To drive large-scale infrastructure development, the bill proposes tax exemptions for contractors, consultants, and employees involved in grant-funded projects.
This policy is designed to reduce financial barriers for international investors and experts working on crucial infrastructure projects.
By removing the tax burdens on these partnerships, the government hopes to attract more foreign investment, which is essential for meeting Kenya’s infrastructure needs.
With Kenya’s credit market currently constrained, Mbadi highlights recent interest rate reductions as a positive development that should ease access to credit for both businesses and households.
Lower interest rates are expected to stimulate private-sector borrowing, which had previously been limited due to high borrowing costs. This shift is anticipated to promote business growth, investment, and overall economic activity.
To combat corruption and wasteful government spending, the Bill introduces measures like e-procurement and zero-based budgeting, which require each department to justify its budget requests thoroughly.

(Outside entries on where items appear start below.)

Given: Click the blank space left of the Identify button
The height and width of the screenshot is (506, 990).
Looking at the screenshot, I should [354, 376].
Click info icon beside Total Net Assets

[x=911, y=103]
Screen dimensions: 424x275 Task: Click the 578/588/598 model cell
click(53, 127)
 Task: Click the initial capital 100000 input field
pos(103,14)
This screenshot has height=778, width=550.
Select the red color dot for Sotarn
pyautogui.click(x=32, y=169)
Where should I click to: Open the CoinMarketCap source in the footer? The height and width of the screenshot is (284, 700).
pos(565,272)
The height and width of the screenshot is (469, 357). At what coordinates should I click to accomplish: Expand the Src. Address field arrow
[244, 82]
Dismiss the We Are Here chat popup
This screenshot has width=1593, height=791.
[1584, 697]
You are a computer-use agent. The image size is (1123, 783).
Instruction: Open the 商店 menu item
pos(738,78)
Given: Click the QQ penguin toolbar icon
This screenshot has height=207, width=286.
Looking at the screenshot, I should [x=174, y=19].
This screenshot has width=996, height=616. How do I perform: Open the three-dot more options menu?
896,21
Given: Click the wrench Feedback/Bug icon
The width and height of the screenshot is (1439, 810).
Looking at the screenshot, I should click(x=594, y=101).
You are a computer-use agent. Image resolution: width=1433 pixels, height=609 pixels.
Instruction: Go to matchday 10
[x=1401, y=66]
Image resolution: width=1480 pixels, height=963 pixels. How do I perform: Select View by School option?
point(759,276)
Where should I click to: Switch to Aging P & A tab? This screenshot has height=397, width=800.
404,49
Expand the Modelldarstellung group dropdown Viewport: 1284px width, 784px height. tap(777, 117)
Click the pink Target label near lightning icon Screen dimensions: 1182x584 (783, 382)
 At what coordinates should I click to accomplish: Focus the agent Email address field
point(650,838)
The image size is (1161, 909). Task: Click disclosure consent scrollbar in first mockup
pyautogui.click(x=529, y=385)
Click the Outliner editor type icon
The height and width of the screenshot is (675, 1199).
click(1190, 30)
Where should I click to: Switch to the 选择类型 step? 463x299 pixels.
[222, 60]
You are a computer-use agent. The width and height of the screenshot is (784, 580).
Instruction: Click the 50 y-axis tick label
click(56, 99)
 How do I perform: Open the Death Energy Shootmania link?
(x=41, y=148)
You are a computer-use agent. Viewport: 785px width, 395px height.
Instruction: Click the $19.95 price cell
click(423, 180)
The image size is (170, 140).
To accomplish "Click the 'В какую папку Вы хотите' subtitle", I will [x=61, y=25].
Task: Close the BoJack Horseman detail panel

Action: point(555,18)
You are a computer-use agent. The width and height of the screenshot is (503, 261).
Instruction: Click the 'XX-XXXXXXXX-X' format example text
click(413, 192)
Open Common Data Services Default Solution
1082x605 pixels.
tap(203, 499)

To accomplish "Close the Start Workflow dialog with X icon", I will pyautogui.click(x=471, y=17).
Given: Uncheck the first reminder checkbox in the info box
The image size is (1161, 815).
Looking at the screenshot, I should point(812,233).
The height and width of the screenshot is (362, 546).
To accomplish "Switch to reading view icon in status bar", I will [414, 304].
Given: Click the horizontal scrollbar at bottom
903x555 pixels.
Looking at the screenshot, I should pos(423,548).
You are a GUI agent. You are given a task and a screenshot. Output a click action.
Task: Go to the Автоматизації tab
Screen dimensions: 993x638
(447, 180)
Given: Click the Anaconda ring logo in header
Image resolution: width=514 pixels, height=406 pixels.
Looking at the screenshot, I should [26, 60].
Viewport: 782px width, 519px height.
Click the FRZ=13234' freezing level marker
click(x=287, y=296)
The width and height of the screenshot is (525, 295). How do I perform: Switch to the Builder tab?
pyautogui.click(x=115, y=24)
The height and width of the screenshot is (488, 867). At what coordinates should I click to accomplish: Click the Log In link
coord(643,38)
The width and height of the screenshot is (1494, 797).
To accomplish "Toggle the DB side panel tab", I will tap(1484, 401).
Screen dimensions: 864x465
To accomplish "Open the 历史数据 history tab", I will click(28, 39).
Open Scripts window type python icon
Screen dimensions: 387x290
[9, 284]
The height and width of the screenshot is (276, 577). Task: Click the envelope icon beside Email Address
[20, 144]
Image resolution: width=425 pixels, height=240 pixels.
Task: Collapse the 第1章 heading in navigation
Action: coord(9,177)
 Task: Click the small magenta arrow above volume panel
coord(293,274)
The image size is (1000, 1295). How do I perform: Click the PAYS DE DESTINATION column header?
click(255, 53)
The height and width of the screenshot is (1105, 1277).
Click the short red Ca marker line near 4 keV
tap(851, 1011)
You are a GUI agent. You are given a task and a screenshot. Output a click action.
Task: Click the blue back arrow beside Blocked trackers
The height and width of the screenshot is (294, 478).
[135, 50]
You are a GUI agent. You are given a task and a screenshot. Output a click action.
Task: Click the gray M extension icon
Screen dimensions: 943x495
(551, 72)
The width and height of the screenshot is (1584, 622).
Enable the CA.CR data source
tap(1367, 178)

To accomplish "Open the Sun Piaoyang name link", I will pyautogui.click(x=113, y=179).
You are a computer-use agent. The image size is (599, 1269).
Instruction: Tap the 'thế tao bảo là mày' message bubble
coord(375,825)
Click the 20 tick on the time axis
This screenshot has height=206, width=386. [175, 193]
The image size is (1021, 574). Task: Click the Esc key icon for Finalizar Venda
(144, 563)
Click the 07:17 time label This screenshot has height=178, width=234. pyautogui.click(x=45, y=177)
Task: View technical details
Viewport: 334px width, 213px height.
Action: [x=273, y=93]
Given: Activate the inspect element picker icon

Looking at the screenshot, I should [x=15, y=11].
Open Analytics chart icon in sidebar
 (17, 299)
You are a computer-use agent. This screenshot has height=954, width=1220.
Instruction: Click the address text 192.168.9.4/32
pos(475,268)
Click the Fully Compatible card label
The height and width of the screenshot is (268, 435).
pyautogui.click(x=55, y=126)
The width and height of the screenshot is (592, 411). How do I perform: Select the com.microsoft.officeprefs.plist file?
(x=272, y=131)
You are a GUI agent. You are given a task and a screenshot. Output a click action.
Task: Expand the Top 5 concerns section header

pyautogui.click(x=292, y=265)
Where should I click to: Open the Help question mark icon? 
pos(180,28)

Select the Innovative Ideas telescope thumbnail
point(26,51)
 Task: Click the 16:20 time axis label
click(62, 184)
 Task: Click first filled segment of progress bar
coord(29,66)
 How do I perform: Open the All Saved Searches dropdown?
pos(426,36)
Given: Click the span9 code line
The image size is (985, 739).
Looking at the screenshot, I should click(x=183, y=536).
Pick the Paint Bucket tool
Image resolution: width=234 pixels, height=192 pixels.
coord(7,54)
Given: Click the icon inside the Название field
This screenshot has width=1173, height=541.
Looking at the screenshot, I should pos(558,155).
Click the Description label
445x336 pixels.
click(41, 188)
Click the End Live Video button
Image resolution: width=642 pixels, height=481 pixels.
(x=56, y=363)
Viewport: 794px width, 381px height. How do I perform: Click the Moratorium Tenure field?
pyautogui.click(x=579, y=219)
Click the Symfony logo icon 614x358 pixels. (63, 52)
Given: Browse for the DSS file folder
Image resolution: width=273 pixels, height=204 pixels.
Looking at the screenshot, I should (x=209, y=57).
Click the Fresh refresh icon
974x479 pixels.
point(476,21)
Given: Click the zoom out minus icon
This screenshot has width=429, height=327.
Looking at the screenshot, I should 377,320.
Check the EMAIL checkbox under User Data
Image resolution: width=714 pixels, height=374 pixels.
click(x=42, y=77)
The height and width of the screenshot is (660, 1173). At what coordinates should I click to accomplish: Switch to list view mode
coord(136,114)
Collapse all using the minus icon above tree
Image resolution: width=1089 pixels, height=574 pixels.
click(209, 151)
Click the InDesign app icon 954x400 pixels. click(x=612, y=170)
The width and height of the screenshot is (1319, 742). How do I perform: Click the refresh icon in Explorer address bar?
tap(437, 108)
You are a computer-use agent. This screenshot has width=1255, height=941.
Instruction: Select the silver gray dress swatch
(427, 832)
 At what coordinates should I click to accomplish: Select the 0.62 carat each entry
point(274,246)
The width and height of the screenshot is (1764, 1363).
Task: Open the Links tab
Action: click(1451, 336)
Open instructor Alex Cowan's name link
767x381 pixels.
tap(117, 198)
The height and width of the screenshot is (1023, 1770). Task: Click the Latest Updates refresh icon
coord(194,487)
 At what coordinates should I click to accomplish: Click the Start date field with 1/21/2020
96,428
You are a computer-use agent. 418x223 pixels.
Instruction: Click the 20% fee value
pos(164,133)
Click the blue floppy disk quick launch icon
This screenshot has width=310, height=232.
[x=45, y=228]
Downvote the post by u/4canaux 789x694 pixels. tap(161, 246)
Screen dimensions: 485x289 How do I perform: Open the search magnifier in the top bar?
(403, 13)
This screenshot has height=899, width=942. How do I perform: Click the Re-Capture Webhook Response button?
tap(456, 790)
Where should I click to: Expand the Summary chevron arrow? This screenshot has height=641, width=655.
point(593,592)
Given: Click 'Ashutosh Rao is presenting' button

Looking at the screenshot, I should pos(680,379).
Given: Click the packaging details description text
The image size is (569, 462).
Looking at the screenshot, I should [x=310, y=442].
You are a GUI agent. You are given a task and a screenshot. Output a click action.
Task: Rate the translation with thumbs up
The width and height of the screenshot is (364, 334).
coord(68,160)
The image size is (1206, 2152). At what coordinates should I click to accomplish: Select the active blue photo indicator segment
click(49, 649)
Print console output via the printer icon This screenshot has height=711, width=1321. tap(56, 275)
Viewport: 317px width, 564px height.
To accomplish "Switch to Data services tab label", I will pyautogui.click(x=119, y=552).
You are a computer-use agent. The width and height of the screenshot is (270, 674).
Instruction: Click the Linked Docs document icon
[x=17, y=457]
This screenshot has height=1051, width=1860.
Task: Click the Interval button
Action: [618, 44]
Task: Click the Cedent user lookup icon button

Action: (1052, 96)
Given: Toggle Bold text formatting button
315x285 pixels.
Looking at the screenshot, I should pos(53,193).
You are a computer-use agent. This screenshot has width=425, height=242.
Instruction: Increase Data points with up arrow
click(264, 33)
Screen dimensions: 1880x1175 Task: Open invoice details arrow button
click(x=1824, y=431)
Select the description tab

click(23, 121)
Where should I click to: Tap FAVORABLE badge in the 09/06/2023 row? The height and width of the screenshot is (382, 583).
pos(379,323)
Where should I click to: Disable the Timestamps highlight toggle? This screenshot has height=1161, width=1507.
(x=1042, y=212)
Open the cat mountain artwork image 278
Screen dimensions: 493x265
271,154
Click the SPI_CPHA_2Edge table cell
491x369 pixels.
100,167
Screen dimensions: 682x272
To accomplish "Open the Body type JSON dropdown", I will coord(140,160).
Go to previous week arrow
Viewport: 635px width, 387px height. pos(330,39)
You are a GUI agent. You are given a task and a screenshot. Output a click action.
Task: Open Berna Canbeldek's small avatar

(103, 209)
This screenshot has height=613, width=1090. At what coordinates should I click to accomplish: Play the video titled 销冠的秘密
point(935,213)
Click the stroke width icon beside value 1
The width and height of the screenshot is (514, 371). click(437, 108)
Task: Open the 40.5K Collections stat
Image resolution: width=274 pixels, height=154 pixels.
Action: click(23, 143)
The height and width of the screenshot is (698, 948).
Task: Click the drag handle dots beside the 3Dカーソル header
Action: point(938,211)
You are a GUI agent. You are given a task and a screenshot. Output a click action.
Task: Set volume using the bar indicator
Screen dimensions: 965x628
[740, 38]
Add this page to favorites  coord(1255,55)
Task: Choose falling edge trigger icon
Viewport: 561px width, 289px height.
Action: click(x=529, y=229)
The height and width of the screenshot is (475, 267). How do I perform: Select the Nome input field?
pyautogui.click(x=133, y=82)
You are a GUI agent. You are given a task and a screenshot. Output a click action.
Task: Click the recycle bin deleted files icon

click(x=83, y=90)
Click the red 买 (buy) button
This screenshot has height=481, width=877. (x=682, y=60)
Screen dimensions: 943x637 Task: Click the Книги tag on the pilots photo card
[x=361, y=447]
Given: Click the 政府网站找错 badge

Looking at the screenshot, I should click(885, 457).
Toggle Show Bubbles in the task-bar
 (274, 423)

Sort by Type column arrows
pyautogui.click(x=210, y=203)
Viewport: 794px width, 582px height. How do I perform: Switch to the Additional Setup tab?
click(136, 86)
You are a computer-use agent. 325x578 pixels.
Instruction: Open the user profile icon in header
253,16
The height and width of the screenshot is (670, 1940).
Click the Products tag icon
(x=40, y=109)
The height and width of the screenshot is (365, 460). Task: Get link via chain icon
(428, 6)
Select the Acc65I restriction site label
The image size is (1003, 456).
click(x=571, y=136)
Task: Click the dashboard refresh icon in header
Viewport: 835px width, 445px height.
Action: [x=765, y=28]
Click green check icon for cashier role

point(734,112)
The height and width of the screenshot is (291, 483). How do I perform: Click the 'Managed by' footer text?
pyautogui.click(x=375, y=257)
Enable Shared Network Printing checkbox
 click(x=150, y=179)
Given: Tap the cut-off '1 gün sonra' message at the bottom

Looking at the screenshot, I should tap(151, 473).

This approach ensures that public funds are spent effectively and that taxpayers’ money is used responsibly within a financial year. As Kenya faces budgetary constraints, Mbadi has also championed the use of Public-Private Partnerships (PPPs) to fund large-scale infrastructure projects.
Despite public concerns over private sector involvement, Mbadi argues that PPPs are necessary to finance major initiatives that Kenya cannot afford to undertake alone, such as expanding Jomo Kenyatta International Airport and improving transportation infrastructure.
The Tax Laws (Amendment) Bill 2024, if passed, promises to provide much-needed financial relief to Kenyans, support local businesses, and attract foreign investment.
By implementing these reforms, the government aims to create a more balanced tax system, reduce reliance on foreign loans, and boost economic resilience. The proposed changes reflect a forward-looking vision for Kenya’s economic future—one focused on growth, transparency, and sustainability.